__The exercise__
From the passage on Caramelo below, output verbatim the part that opens with the words containing "Considering all the" and closes with "female role models.".

__Source excerpt__

Considering all the studies and arguments already written about hybrid identity and storytelling in Caramelo, I take as the starting point the stress on identity that several authors have considered for their studies. Thus, in Chapter One, I will examine the complexity of Celaya as liminal subject through Arnold Van Gennep’s theory of liminality instead of following Gloria Anzaldúa’s philosophy. I will argue that the feminist turn of the telenovela takes places through a reassessment of sexist power structures that goes parallel with the reshaping of the identity of the protagonist through the liminality of coming of age between a set of female role models.

__Material__

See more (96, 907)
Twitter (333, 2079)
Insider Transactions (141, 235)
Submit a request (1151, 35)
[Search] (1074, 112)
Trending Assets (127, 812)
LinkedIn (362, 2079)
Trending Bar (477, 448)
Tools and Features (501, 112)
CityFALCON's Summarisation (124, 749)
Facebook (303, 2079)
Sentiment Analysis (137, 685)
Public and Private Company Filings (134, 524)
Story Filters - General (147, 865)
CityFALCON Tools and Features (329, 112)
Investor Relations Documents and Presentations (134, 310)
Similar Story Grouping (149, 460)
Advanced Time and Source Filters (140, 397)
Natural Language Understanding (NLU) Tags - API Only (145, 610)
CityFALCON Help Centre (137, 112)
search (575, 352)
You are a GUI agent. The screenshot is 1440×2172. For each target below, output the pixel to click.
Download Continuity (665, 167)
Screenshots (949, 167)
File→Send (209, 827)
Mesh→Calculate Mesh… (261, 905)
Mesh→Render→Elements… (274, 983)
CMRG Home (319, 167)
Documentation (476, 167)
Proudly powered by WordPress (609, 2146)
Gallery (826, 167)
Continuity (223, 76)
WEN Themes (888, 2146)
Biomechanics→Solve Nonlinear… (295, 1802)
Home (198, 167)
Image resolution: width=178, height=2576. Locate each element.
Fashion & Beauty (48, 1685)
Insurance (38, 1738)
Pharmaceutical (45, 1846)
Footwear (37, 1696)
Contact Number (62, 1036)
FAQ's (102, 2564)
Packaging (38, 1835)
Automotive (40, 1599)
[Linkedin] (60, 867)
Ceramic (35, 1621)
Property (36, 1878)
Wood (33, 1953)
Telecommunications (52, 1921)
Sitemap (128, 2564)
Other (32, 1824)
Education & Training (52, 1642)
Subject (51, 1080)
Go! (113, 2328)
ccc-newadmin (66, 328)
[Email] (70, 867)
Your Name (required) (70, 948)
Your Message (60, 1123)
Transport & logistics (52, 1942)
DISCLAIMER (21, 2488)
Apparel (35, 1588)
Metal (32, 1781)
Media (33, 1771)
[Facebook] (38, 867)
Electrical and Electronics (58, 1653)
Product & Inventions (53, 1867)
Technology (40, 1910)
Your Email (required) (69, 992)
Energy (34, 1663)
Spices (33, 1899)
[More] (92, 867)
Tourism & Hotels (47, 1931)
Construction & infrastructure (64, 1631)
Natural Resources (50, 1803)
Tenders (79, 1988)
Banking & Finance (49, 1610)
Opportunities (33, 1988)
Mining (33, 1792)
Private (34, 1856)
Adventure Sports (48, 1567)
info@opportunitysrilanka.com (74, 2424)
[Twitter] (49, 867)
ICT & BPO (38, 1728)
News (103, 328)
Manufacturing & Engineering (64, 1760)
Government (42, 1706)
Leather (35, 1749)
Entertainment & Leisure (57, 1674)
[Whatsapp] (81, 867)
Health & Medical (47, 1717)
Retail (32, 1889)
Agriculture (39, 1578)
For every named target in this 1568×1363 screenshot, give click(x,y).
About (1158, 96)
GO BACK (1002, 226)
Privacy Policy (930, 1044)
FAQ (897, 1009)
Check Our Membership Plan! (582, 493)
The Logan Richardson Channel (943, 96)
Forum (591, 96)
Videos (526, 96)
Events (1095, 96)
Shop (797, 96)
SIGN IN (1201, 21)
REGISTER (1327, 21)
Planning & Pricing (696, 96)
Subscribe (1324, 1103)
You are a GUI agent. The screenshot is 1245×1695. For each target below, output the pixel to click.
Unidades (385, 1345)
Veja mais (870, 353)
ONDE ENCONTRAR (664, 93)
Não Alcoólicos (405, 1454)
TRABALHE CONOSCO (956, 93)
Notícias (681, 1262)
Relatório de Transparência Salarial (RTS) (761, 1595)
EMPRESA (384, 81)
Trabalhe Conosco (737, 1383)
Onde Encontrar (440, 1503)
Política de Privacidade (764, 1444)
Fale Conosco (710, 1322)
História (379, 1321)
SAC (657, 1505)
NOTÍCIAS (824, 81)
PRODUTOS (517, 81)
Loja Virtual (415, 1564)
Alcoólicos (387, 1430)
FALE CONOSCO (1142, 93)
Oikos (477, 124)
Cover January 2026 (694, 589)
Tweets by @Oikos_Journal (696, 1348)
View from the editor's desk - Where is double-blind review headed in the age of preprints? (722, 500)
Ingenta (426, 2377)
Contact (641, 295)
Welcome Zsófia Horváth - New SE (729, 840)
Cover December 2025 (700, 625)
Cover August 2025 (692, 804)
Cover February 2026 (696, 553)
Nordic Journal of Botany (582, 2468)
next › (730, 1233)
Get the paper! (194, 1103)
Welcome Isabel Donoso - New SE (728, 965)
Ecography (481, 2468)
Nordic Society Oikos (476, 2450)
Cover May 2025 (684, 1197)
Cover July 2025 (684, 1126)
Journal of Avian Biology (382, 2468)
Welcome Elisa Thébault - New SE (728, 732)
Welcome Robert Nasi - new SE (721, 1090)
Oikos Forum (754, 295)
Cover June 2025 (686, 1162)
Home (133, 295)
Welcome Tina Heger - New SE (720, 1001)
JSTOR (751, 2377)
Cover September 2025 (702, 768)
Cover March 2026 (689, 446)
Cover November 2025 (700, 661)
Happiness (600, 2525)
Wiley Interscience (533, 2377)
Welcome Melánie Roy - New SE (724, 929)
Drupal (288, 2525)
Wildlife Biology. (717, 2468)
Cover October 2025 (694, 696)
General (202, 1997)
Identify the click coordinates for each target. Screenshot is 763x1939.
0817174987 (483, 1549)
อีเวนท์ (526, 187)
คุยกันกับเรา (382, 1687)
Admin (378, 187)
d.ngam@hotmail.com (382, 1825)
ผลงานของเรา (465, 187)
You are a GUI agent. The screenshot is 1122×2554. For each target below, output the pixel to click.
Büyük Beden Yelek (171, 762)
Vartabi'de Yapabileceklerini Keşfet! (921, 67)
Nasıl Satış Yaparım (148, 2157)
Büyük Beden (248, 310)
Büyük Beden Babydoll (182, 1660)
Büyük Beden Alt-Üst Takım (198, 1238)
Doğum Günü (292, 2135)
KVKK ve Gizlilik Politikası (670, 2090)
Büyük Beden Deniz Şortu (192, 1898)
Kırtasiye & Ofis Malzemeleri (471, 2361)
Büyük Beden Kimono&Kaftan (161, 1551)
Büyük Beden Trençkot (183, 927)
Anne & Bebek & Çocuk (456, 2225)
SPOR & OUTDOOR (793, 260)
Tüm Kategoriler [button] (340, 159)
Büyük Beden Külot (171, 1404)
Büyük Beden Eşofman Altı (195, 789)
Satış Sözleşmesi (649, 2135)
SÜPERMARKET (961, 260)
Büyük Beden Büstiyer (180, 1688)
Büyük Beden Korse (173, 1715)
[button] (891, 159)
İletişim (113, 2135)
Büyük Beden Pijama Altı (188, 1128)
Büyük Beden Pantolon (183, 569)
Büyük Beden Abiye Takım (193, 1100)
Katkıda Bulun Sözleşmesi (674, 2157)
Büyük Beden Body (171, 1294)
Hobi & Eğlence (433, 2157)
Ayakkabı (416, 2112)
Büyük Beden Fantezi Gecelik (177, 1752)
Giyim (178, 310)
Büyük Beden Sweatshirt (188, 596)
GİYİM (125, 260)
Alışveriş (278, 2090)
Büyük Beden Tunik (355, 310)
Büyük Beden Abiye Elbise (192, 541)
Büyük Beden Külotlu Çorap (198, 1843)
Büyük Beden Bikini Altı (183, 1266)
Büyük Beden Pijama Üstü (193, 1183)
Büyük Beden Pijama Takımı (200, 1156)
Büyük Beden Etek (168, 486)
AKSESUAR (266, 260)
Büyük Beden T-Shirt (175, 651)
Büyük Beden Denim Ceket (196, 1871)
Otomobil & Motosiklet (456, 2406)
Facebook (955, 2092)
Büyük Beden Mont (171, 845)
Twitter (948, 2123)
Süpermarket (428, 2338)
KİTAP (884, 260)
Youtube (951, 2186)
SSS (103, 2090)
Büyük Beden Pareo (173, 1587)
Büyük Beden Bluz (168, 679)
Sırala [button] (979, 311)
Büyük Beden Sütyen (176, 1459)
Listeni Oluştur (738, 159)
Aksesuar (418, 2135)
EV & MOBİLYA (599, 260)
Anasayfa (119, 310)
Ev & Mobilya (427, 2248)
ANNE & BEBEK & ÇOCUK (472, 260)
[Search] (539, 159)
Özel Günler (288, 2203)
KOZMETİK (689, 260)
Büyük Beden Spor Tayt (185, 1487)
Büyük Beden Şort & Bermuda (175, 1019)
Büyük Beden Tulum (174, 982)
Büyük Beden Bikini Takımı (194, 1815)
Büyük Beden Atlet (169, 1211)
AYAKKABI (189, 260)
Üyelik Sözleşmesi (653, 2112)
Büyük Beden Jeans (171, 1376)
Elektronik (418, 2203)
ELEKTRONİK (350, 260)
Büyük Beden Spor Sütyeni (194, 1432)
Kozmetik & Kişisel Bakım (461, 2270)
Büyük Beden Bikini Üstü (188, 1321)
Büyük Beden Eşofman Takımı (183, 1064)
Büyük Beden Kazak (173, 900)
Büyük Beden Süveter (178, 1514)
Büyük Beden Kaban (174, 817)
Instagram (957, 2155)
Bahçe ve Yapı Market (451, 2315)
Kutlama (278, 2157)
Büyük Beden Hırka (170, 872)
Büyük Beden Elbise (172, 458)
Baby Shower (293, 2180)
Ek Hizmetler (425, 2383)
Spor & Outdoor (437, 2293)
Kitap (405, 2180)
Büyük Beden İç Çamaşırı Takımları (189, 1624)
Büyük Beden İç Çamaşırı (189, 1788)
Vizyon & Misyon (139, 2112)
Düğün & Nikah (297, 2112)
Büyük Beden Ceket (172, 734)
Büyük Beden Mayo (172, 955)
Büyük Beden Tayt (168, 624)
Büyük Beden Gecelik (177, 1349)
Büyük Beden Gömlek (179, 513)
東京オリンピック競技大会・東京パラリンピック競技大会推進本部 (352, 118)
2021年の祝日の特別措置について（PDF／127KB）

__Response__
Considering all the studies and arguments already written about hybrid identity and storytelling in Caramelo, I take as the starting point the stress on identity that several authors have considered for their studies. Thus, in Chapter One, I will examine the complexity of Celaya as liminal subject through Arnold Van Gennep’s theory of liminality instead of following Gloria Anzaldúa’s philosophy. I will argue that the feminist turn of the telenovela takes places through a reassessment of sexist power structures that goes parallel with the reshaping of the identity of the protagonist through the liminality of coming of age between a set of female role models.